WHAT THE TASK REQUIRES: Each record listed below is to be output exactly as written.

SOURCE DATA:

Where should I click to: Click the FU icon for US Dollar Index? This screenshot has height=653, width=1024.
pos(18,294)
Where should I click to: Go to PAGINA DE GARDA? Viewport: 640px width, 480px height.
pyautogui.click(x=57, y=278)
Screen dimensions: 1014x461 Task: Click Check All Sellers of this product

ANSWER BOX:
Where should I click to: Click the FU icon for US Dollar Index? This screenshot has height=653, width=1024.
pos(18,294)
Where should I click to: Go to PAGINA DE GARDA? Viewport: 640px width, 480px height.
pyautogui.click(x=57, y=278)
Screen dimensions: 1014x461 Task: Click Check All Sellers of this product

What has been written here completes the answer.